Also habe ich nach einer Nacht drüber schlafen beschlossen, dass zum Leben des Wertes "Mut" auch die vielbeschworene Speak-up-Kultur gehört und so habe ich heute morgen mit so viel Fingerspitzengefühl wie irgend möglich eine Mail formuliert an, ja wen denn jetzt? Ich habe ja keine Ahnung, wer diese Gläser bestellt hat, deswegen habe ich nachgeschaut, wer zur Fokusgruppe eingeladen hat. Ein Check im internen Adressbuch ergab, dass es sich um ein direct report von HR-Site-Head des Headquarters handelt. Nun denn. Es ging ja um Mut, nicht?
 
Also habe ich wohlgesetzte Worte (hoffentlich) gewählt, die meine aufgerollten Fussnägel illustrieren. Ich habe auf die Worte "Aluhut" und "Esogeschwurbel" verzichtet, habe mir auch den Witz* verkniffen, dass ich in dem Zusammenhang ja schon fast überrascht war, dass da eine WeltKUGEL in dem Glas war und keine Scheibe. Leider kam der Hübsche mit seinem Vorschlag für einen wunderbaren Schlusssatz zu spät: "I just realized: there IS a limit for diversity and inclusion.".
 
Jetzt bin ich mal gespannt, laut Kalender ist die Kontaktperson erstmal voll und ganz ausgebucht die nächsten zwei Wochen, ein OOO-Reply gab es allerdings nicht. Aber Sie können sich sicher sein: der Freundeskreis Spannungsbogen wird auf dem Laufenden gehalten werden ;-).

** Übersicht der Datensätze **
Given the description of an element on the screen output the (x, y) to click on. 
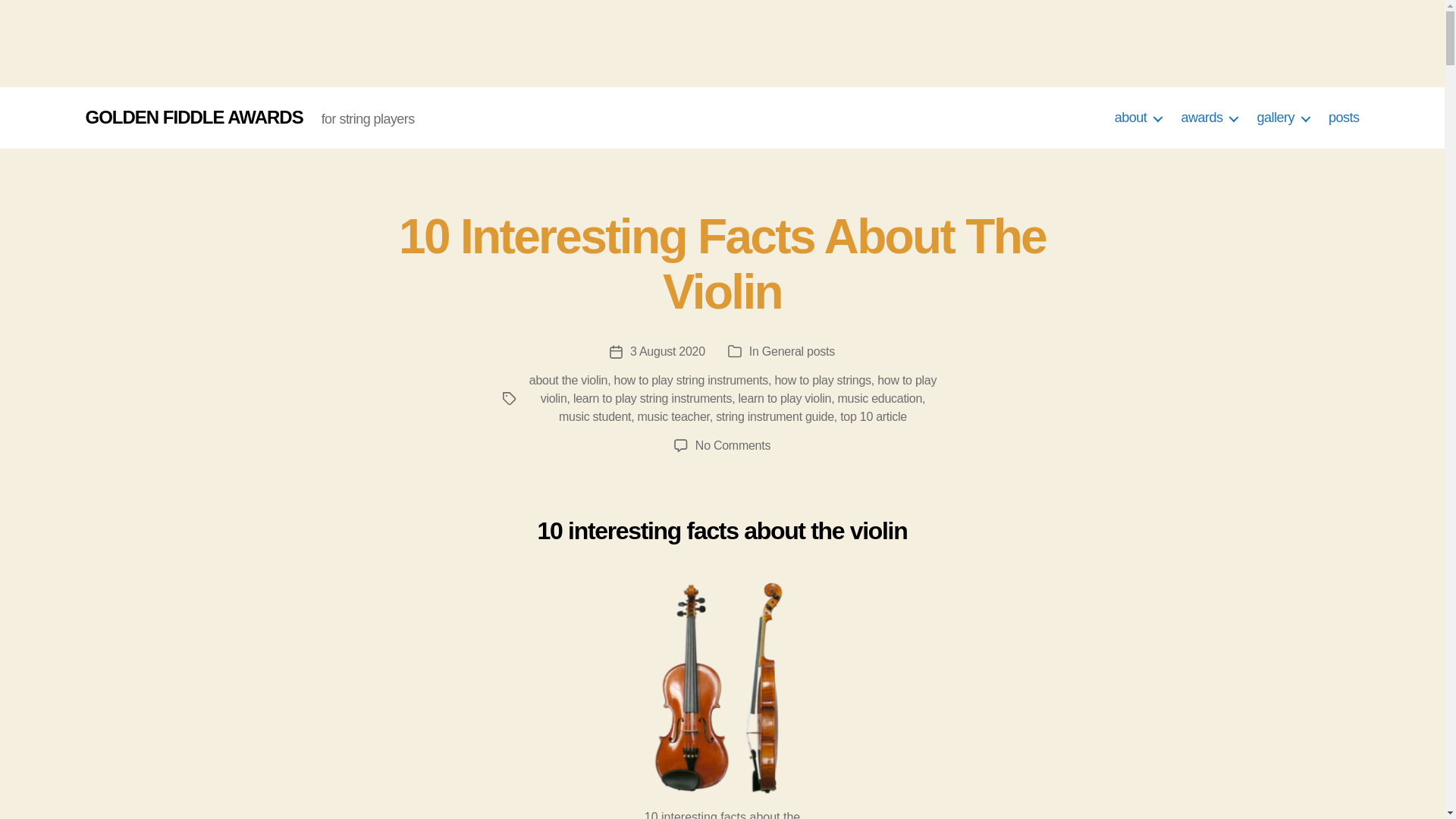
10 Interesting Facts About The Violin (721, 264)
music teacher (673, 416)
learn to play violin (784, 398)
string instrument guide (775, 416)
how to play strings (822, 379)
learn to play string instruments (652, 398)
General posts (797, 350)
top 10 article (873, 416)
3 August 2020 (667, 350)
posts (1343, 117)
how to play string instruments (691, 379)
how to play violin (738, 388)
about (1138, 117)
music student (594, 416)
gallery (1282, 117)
...
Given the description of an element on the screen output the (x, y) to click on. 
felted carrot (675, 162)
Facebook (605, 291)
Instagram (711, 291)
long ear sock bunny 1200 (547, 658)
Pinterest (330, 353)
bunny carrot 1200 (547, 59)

** Ihre Aufgaben **
- a) Prüfen Sie, ob die folgenden Aussagen mit dem Text über die Mail zu den bestellten Gläsern übereinstimmen: (i) Die Mail wurde erst nach einer Nacht Bedenkzeit geschrieben. (ii) In der Mail kommt das Wort "Aluhut" vor. (iii) Die Kontaktperson hat eine Abwesenheitsnotiz geschickt. Antworten Sie jeweils mit Ja oder Nein und zitieren Sie die entscheidenden Worte des Textes wörtlich.
- b) Führen Sie den Text über die Mail zu den bestellten Gläsern im Anschluss an seinen letzten Satz fort.

** Antworten zur Übung **
- a)
(i) Ja: „nach einer Nacht drüber schlafen beschlossen“
(ii) Nein: „Ich habe auf die Worte "Aluhut" und "Esogeschwurbel" verzichtet“
(iii) Nein: „ein OOO-Reply gab es allerdings nicht“

- b)
* In dem Training letzte Woche habe ich ja tonnenweise Feedback bekommen. Was immer gelobt wurde, war mein "level of energy" und dass ich immer gute Laune verbreite. Was auch immer kam: ich brauche zu viele Nebensätze und rede zu kompliziert und solle nicht jeden noch so witzigen Nebengedanken direkt in einem Nebensatz verarbeiten. Und es gibt manche Witze, die man besser nicht macht. Und weil man seine Ziele ja immer SMART formulieren soll, d.h. v.a. auch messbar, habe ich jetzt beschlossen, mir in jeder Konversation mindest einen spontanen Witz zu verkneifen. Dafür habe ich ja dann das Blog ;-).
 

3 Kommentare:

TAC hat gesagt…

Ich lach mich inzwischen nur noch halbtot über solche Aussagen. Und ich mag Menschen, die das ähnlich kurios finden, wie ich (allerdings hab ich mir abgewöhnt, etwas zu sagen, wenn jemand auf Kügelchen oder ähnliches schwört). In diesem Sinne empfehle ich Hirschhausens Buch "Die Leber wächst mit ihren Aufgaben" und da speziell das Kapitel zur Alternativmedizin (Sinngemäß: Die Sitzung kostete 200 Euro, ich überwies 0,02 Euro und schrieb dazu, "Ihr Konto hat alle Informationen die es braucht.").
Und nun bin ich auf die Antwort gespannt, sofern denn eine kommt.
LG von TAC

Anonym hat gesagt…

Oh oh ohhhhhhhh
Ich bin gespannt

Drücke die Daumen und denk an die Übernahme der Firmenleitung

Danke, weiter so
Sehr spannend

LG
Sandra

Graugrüngelb hat gesagt…

Die wichtigste Frage ist doch: Hast du dir vor der Mail mit dem Wasser aus diesem Glas Mut angetrunken? ;-)

(Hab mich neulich schon bei Twitter amüsiert und bin sehr gespannt, was für eine Antwort kommt.)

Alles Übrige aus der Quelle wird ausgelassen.